Het getal gewone zeevarende leden bedroeg in het afgelopen jaar 26, terwijl zich 3 nieuwe leden hadden doen voorstellen en door 1 het lidmaatschap was opgezegd. Het getal van de vlagge- en buitengewone leden onderging geen grote verandering. Aan de Noord- en Zuid-Hollandsche Reddingmaatschappij werd in het afgelopen jaar een subsidie van NLG 25 verstrekt. Nadat de verschillende verslagen waren uitgebracht, ging men over tot de benoeming van nieuwe bestuurs- en commissieleden. In het hoofdbestuur moesten aftreden de penningmeester, die herkozen werd en kapitein W.B. Top, die niet direct herkiesbaar, werd vervangen door kapitein D.F. Keizer.
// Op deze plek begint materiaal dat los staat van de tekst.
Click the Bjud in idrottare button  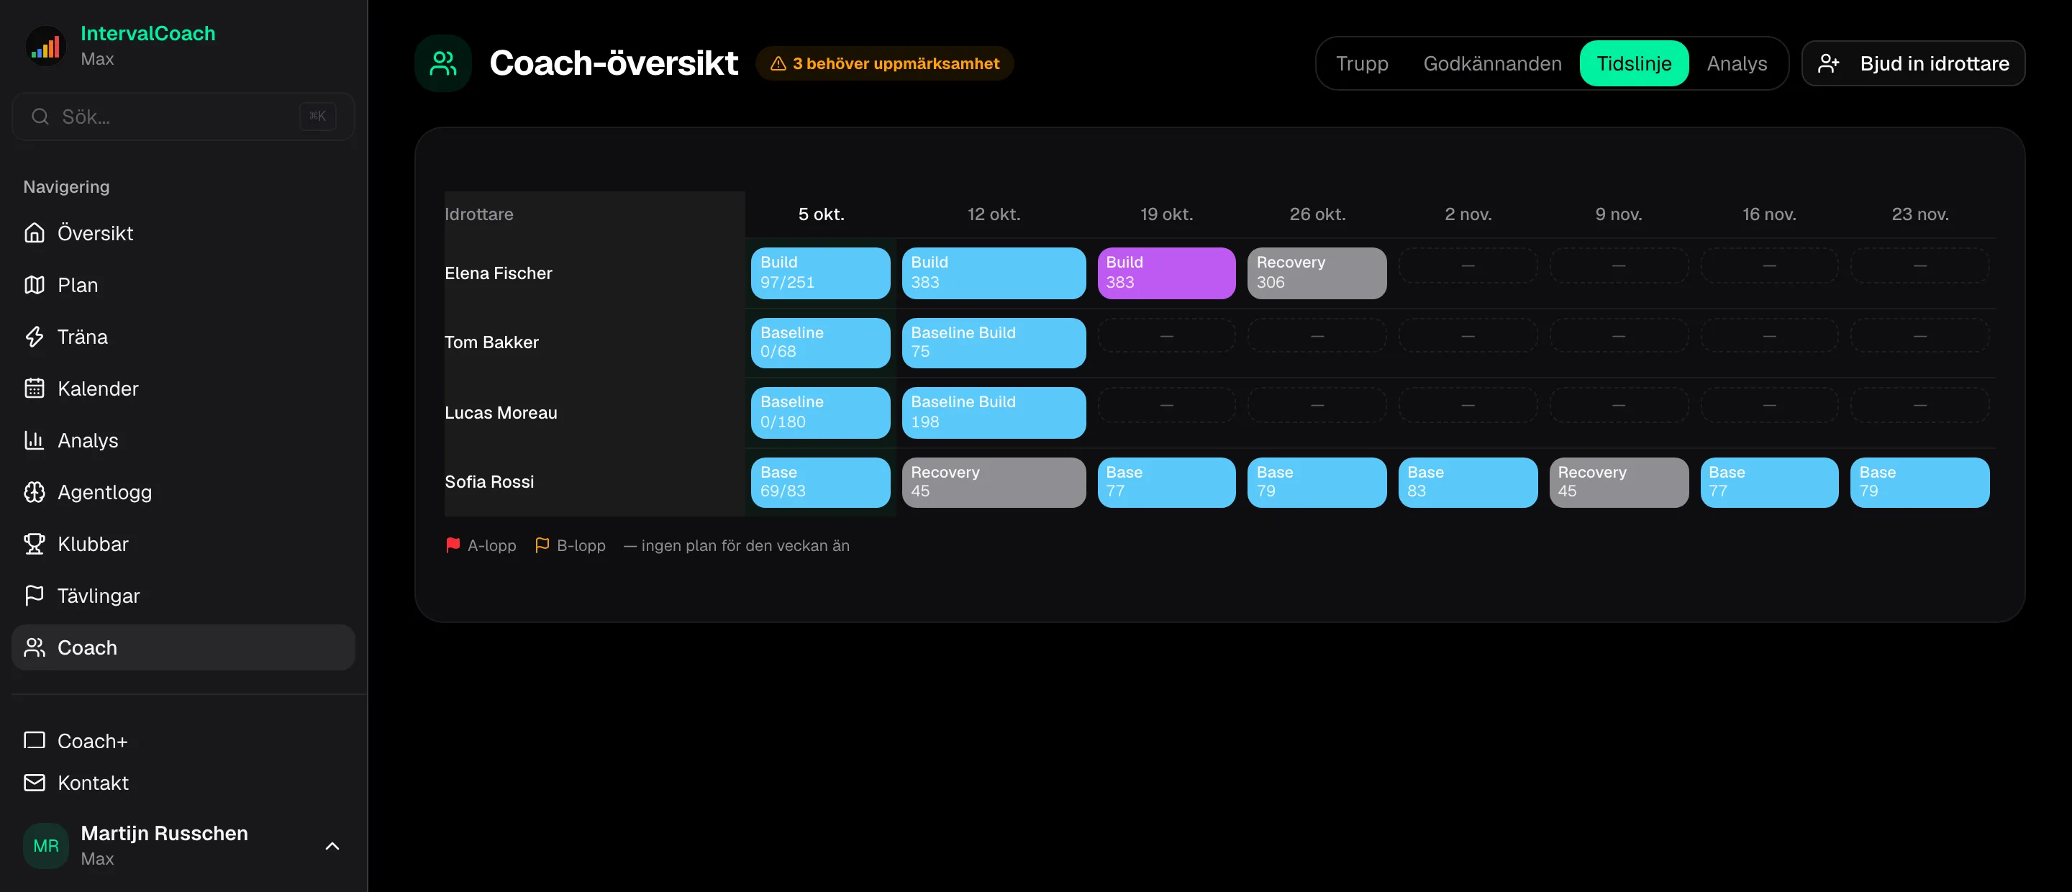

In de commissie van het weduwenfonds werd, in plaats van het aftredend lid de heer J.C. Wichers, gekozen de heer J. Kater Tzn. En in plaats van de heer H.C. Rosenboom, die bedankte, de heer J.H. Tunteler.
Volgens het verslag van “De commissie tot uitrusting van minvermogende jongelieden als matrozen ter koopvaardij”, welke commissie het afgelopen jaar zeven jongens had uitgerust, moesten niet minder dan 4 nieuwe leden worden gekozen, wegens aftreding, vertrek en bedanken. Benoemd werden de heren P.J. Vos, scheepsmakelaar, J. Meddens en de kapiteins R.B. Slangenberg en J. Scholtens.
Na afloop van de werkzaamheden sloot de president de vergadering. Daarna werden nog enige uren in feestelijk en gezellig samenzijn gesleten.